The long break
in blog posts has been on account of what you could probably call direct
marketing for my blog, although the truth is always more frivolous than my
well-crafted lies.
During this
period, I’ve taken quite a fancy to a number of things. I’m suddenly
very fond of the subjunctive. It’s the first time in my life that I’ve found grammar
so cool and moody. The subjunctive is insanely classy. The need to be judicious
with its use is what makes that sweet spot – the maximum possible amount of
class without being pedantic – even more unattainable and thereby even more
awesome.
The sudden spike
in socialising has also caused me to do a lot of thinking about language. I
wondered how spelling errors like ‘pwned’ and meaningless abbreviations like ‘sup’

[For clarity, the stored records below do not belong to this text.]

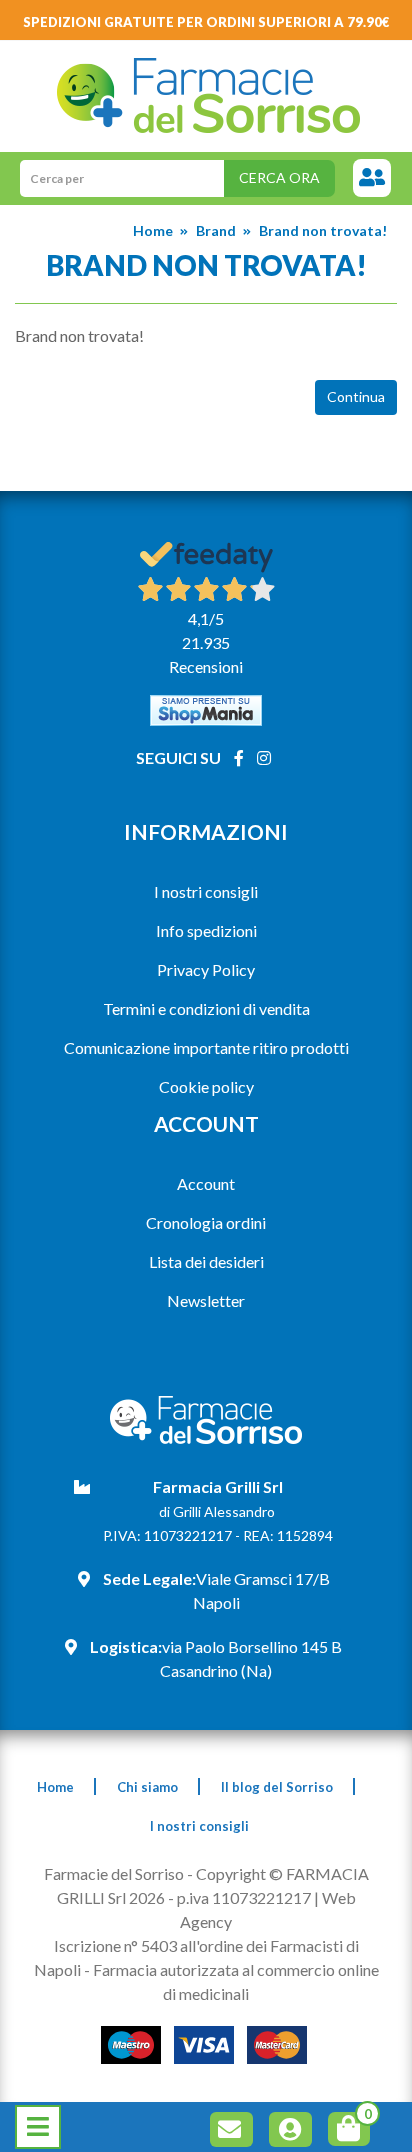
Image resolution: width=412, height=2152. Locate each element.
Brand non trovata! (323, 230)
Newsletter (206, 1300)
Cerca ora (279, 177)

were assimilated in the language with such alacrity but nobody ever thought of designing
some useful linguistic improvements. English sure could use them. We desperately
need a gender neutral pronoun. ‘He’ is sexist, ‘she’ is feminist, ‘they’ is
grammatically incongruent and ‘one’ is begins to sound comical after a point.
It makes third person writing very challenging, which is probably why so many writers
prefer the less accurate, more aggressive second person for everything other
than fiction. Uniformity in spelling and pronunciation on both sides of the Atlantic
would also be welcome. ‘Indian English’ incorporates elements of both, so I’ve
spent half my life thinking ‘color’ looks incomplete and the other half
wondering why ‘colour’ seems like a longer word than it should be. Phonetic
spellings could eradicate spelling bees and accents on the alphabets could make
English seem a lot artier than it is. If it were a computer language, we’d be
cursing Microsoft (and it’s always Microsoft’s fault) and wailing for debugging
at this point.
I have also realised that I no longer use the word 'random' as liberally as I used to. Economics has impressed the difficulty of achieving randomness. It's not something you can do randomly.